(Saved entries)
-------------------------
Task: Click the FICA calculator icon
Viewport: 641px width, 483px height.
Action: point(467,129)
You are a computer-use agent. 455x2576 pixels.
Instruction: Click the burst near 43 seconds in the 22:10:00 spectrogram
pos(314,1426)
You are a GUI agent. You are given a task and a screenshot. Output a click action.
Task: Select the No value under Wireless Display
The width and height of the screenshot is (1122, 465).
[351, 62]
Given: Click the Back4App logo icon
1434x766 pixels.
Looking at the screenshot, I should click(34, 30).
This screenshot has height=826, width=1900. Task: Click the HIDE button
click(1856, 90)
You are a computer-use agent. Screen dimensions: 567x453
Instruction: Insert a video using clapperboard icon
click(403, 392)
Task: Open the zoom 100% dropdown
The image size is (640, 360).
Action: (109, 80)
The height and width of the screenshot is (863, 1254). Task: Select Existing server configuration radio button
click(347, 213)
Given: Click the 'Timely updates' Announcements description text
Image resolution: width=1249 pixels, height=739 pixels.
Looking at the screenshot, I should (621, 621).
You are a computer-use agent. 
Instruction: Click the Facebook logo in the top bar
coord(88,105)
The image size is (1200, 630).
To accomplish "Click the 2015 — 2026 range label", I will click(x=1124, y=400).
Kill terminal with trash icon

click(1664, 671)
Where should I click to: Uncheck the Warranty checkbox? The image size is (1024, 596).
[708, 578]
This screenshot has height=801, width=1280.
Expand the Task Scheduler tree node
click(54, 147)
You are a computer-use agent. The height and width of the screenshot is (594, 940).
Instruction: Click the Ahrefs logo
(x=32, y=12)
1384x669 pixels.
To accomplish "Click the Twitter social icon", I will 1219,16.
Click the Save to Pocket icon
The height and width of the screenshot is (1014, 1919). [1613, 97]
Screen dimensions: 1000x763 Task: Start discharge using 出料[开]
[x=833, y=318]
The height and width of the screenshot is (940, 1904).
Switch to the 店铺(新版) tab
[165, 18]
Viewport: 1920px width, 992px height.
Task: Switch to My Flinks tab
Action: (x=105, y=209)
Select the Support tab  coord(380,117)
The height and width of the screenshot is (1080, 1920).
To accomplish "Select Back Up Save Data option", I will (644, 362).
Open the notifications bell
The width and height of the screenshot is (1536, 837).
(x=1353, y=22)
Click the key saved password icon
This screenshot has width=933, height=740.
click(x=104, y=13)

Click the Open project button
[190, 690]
-------------------------
REQUIRED ACTION: Please go through the data above and copy each line that has the word "agent".

WRITTEN SOLUTION:
You are a computer-use agent. 455x2576 pixels.
You are a GUI agent. You are given a task and a screenshot. Output a click action.
You are a computer-use agent. Screen dimensions: 567x453
You are a computer-use agent. 
You are a computer-use agent. The height and width of the screenshot is (594, 940).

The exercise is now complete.